Few people are aware of the threat that natural health and the freedom to choose natural alternatives health alternatives are under, from our governments.  The US is under similar threat, please read the following about the situation in the United States at the moment.          Judy

 

LATEST UPDATE FROM CONSUMERS CHOICE....

Background

Launched in 1996 as a short-term response to the then impending EU Food Supplements Directive, Consumers for Health Choice (CHC) has become the most effective campaign vehicle in the natural healthcare sector.  CHC has taken the message of consumer choice directly to the decision-makers of Westminster, Whitehall & Brussels and is recognised by politicians and regulators as responsible, tenacious and the true voice of the consumer.  Approaching our tenth anniversary, CHC is not only stepping up the action, but is also determined to keep the public better informed by way of a regular news letter – which will also advise on how consumers can help CHC fight adverse legislation on health matters.  Vitamins & Minerals, Herbals and Health Claims are all key issues on CHC’s current campaign agenda.

 The Food Supplements Directive (Vitamins & Minerals)

 

Hundreds of ingredients available in the UK were missing from the list of ingredients permitted by the Directive. Following an intense campaign the majority of those ‘missing ingredients’ have been given a stay of execution, but this is at best only until 2009.  In the meantime, products remain vulnerable as authorities could still require their removal from the market well before 2009.  But the greatest threat to consumer’s choice is in the setting of dose levels for all nutrients. This process could see many higher dose specialist products removed from the market.  The consultation document on the setting of ‘Maximum Permitted Levels’ will be revealed in the coming months, and we will be monitoring it closely.  However, while we have all lobbied for levels to be based on sound science, the EU Commission accepts that this is more a political issue than a scientific one.

The good news is that Caroline Flint MP, the new Minister for Health, seems firmly on our side.  In November, CHC held a reception in the House of Commons; essentially to thank MPs and Peers for the help they have given us during the past year.  The support received by CHC from both Houses has been unprecedented, with Parliamentary Questions and Motions regularly emerging.  As a direct response to the pressure exerted by CHC at all political levels, the Minister announced that the Government would lobby Europe for a “two tier” position previously recommended by the Food Standard Agency.  The achievement of such a position would secure the highest possible levels for vitamins and minerals throughout Europe, whilst defending the right of the UK to set higher safe levels if required.

 

The Traditional Herbal Medicinal Products Directive

The Traditional Herbal Medicinal Products Directive 2004/24/EC was implemented in the UK on 30th October ’05.  CHC played a key role in moving this topic up the political agenda whilst the legislation was being developed in EU, but there are many problems with it – not least because registration is only allowed for a product that can demonstrate a minimum of 30 years use – 15 of which must have been in the EU.  Most manufacturers of herbal remedies are divided on this issue, with some wanting the Directive to tightly control the market so that their licensed products can flourish, while others recognise that many safe and popular products could be lost and smaller specialist companies destroyed – essentially because the Medicines & Healthcare products Regulatory Agency (MHRA) is treating herbs as pharmaceutical drugs and demanding excessively high fees to examine / register each individual product.  The average cost of a single registration application is more than £40,000 (£1 million if they have 25 products) – beyond the capability of small specialist herbal companies.

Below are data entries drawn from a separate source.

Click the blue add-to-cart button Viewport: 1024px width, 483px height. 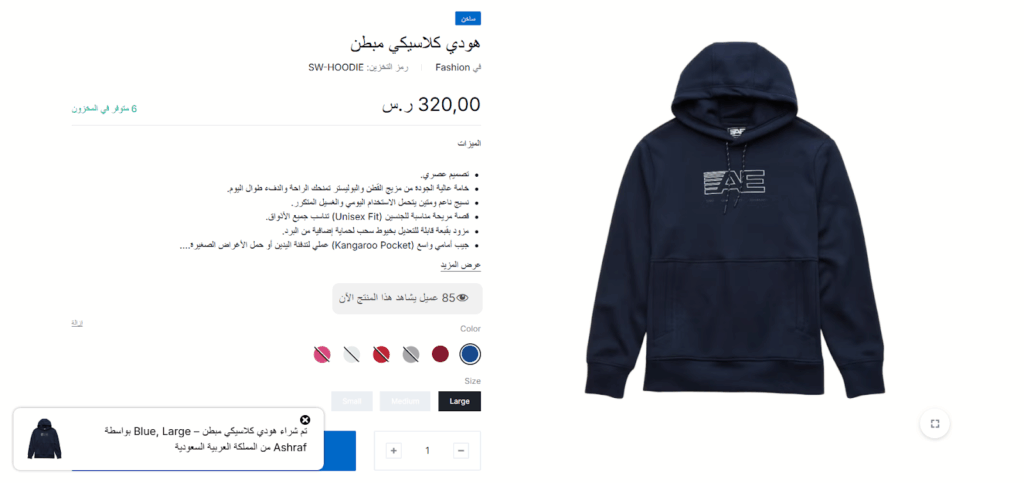(340, 450)
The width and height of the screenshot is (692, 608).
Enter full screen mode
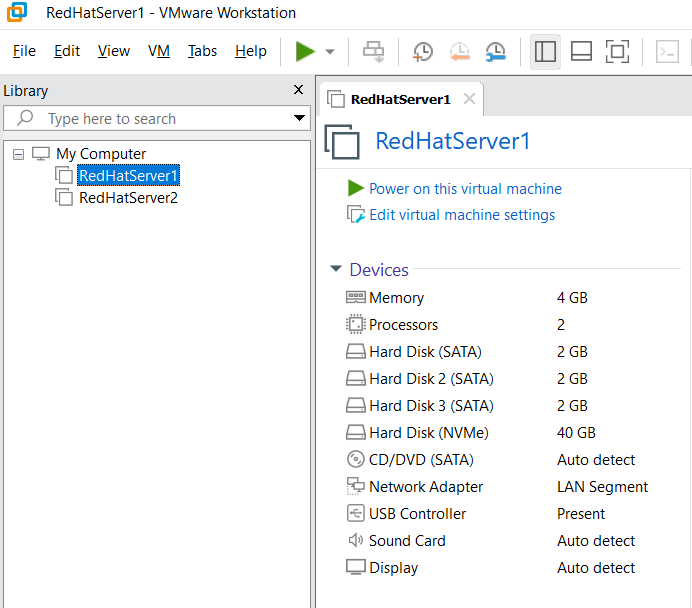[x=617, y=52]
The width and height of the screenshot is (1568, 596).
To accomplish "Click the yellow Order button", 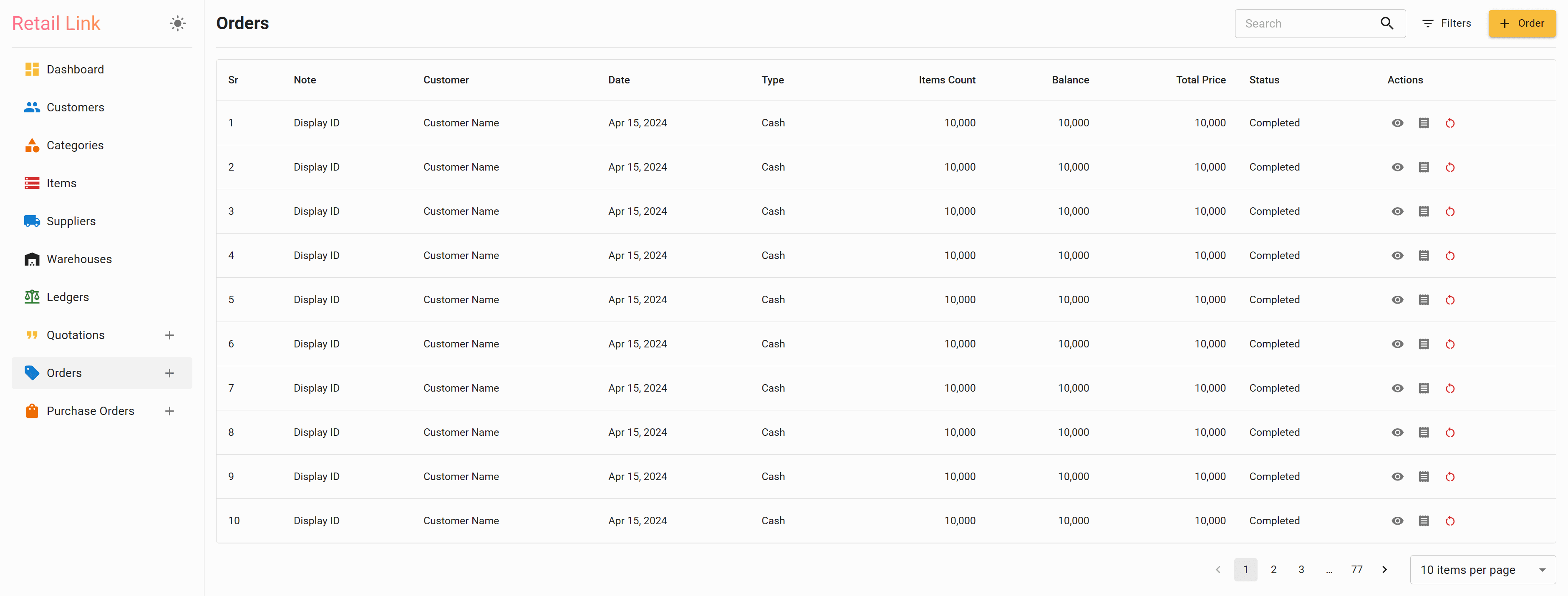I will tap(1521, 23).
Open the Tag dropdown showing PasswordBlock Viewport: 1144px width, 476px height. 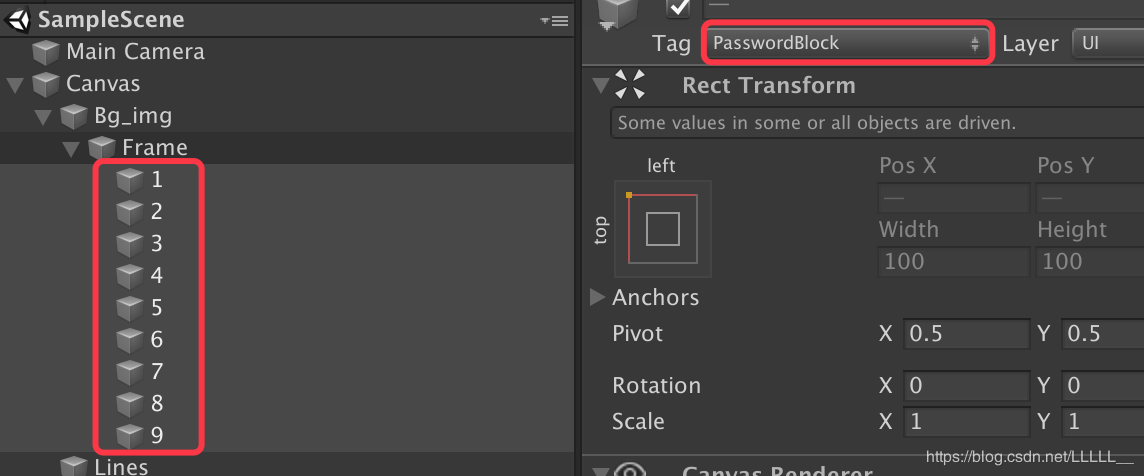(848, 43)
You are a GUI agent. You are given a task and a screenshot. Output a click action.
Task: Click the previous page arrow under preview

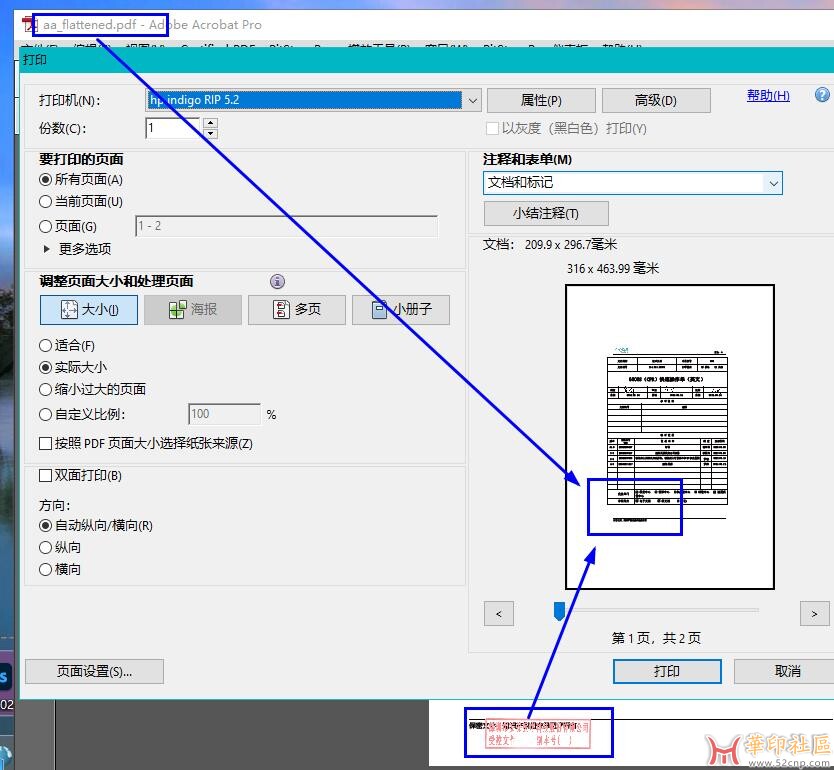click(498, 613)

Consumer safety is paramount.  But we are also determined to keep safe herbal remedies available to consumers and so are piling pressure on MHRA to keep fees at a realistic level.  With the co-operation of supportive MPs, CHC has achieved a cross-party Early Day Motion, No: 1103, now signed by 81 MPs, asking MRHA to ensure that practical solutions are found in order to minimise burdens upon business and maintain consumer choice - without compromising safety.  MHRA could be more flexible and agree to keep as many herbs as possible available under food law; they could also make grants available to very small companies to help with costs of compliance.  If they feel unable to grant financial assistance, MHRA could seek EU financial support.

 

The Nutrition & Health Claims (Made on Foods) Regulations

CHC has long argued that consumers need quality advice in order to make informed choices.  The fact that manufacturers of supplements and herbal remedies sold under food law are prohibited from providing even the mast basic advice to consumers about the products benefits has always seemed ridiculous, and a disservice to the public.  To a large part, when choosing health products, consumers have to rely on (often inaccurate) information in the print media, often written by journalists who have not sufficiently researched the subject.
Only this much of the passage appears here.